### CONSIGNE
Rédigez la suite de l'extrait sur les crédits de la police et de la gendarmerie nationales, à partir de sa dernière phrase.

### TEXTE SOURCE

..........

Il a été indiqué à votre rapporteur, au cours de ses travaux préparatoires, qu'une partie des réductions de crédits observées s'expliquait par les économies attendues de la création d'un service d'achat centralisé au sein du ministère de l'intérieur . L'optimisation de la chaîne d'achats et le renforcement des mutualisations sont, sans aucun doute, de nature à générer de telles économies. Pour autant, votre rapporteur demeure dubitatif sur la pertinence des objectifs affichés, l'ensemble des prévisions d'économies n'étant, à la date d'examen du projet de loi de finances au Parlement, pas encore documentées .

3. Une éviction inquiétante des crédits d'investissement

Les crédits d'investissement connaissent, depuis plusieurs années, une sous-exécution chronique , tant dans la police que dans la gendarmerie, et servent, en raison de la sous-budgétisation tant des crédits de masse salariale que des crédits de fonctionnement courant, de variable d'ajustement .

Votre rapporteur a déjà eu l'occasion, lors de l'examen des précédents projets de loi de finances, de faire état de ses inquiétudes quant aux conséquences néfastes de cette situation pour le maintien en conditions opérationnelles des forces et la qualité des conditions de travail des policiers et gendarmes.

Loin d'être porteur d'améliorations, le projet de loi de finances pour 2020 aggrave cet état de fait . Les crédits d'investissement connaîtront ainsi, à périmètre constant, une réduction de 13,6 % en autorisations d'engagement et de 14,9 % en crédits de paiement pour la police nationale . Il en est de même pour la gendarmerie nationale, dont les crédits d'investissement baisseront de 17,4 % en autorisations d'engagement et de 5,3 % en crédits de paiement .

Évolution des crédits d'investissement
des programmes 176 et 152

(en euros)

LFI 2019

PLF 2020

AE

CP

AE

CP

Programme 176
« Police nationale »

285 323 250

273 620 825

217 302 058

200 865 881

Programme 152 « Gendarmerie nationale »

170 000 000

173 958 612

140 149 677

164 514 781

Source : commission des lois du Sénat sur la base des documents budgétaires

a) Des efforts insuffisants pour rajeunir les parcs automobiles

En raison d'un sous-investissement chronique pendant de nombreuses années, les parcs automobiles de la police et de la gendarmerie nationales ont subi un vieillissement important .

Les efforts financiers consentis depuis 2015 n'ont porté que partiellement leurs fruits, les enveloppes allouées à l'acquisition de moyens mobiles subissant, chaque année, d'importantes coupes budgétaires, notamment en raison de la pratique des mises en réserve.

..........

### JEU DE DONNÉES

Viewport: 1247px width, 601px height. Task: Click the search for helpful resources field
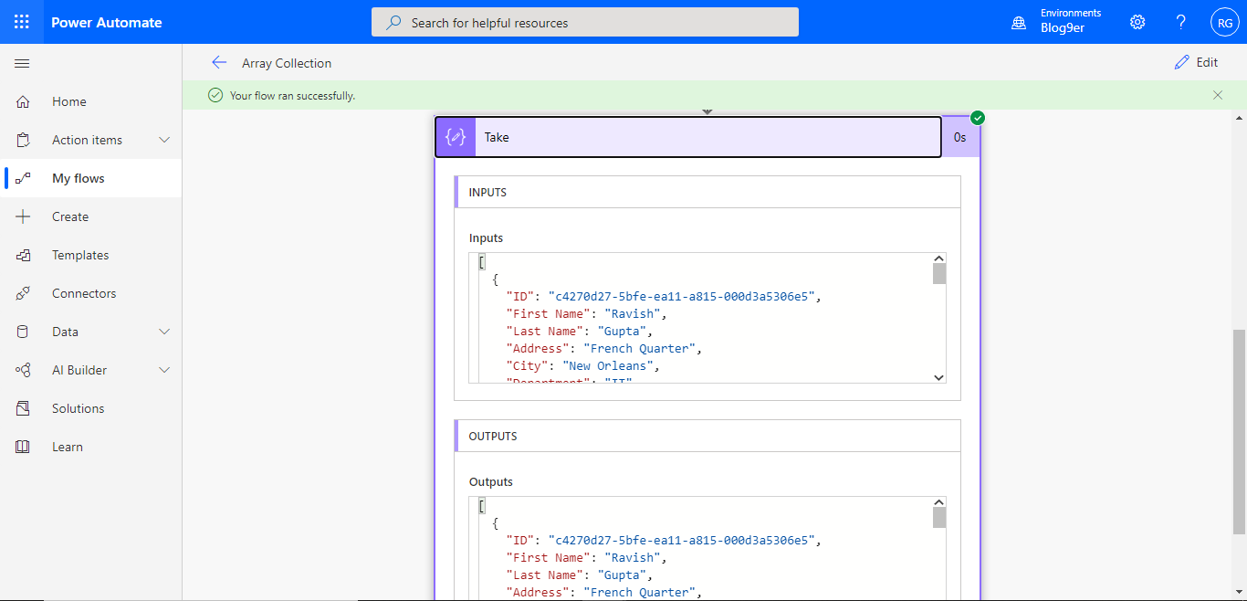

..........

### RÉPONSE
De ce fait, les retards accumulés n'ont pu, à ce jour, être comblés . Dans la police nationale, 8 320 véhicules sont ainsi maintenus en service bien qu'ils remplissent au moins un des critères de réforme. Au 1 er janvier 2019, 3 358, soit 11 % des 30 350 véhicules composant le parc automobile de la gendarmerie n'étaient pas opérationnels.

En dépit des objectifs affichés, les crédits prévisionnels alloués, par le projet de loi de finances pour 2020, à l'acquisition de moyens mobiles ne permettront pas de moderniser ces parcs .

S'agissant de la police nationale, la mise à niveau du parc à horizon cinq ans nécessiterait l'acquisition de 3 580 véhicules par an, pour un coût financier évalué à près de 80 millions d'euros. L'enveloppe prévisionnelle de 55 millions prévue pour 2020, en baisse de 24 % par rapport aux crédits alloués en loi de finances initiale pour 2019, se révèle bien en-deçà de ces attentes . Selon les projections communiquées à votre rapporteur, elle devrait seulement permettre l'acquisition de 2 500 véhicules, soit le renouvellement des véhicules réformés, sans pour autant permettre un rajeunissement du parc.

Le constat est similaire pour la gendarmerie nationale, dont les crédits alloués au renouvellement du parc automobile baisseront, en 2020, de 33 % par rapport à 2019. Selon les informations communiquées par la direction générale de la gendarmerie nationale, une telle enveloppe ne permettra l'acquisition que de 2 000 véhicules, volume également insuffisant pour enrayer le vieillissement du parc.

b) Un budget qui n'est pas à la hauteur de l'urgence immobilière

Dans ses précédents avis, votre rapporteur regrettait que les objectifs de réhabilitation immobilière du ministère de l'intérieur, pourtant essentielle au regard de l'état de délabrement du parc immobilier, ne trouvent pas, en dépit des efforts consentis, de traduction suffisante sur le plan budgétaire. Outre une programmation trop faible en loi de finances initiale, il s'inquiétait de la sous-exécution régulière de ce poste de dépenses.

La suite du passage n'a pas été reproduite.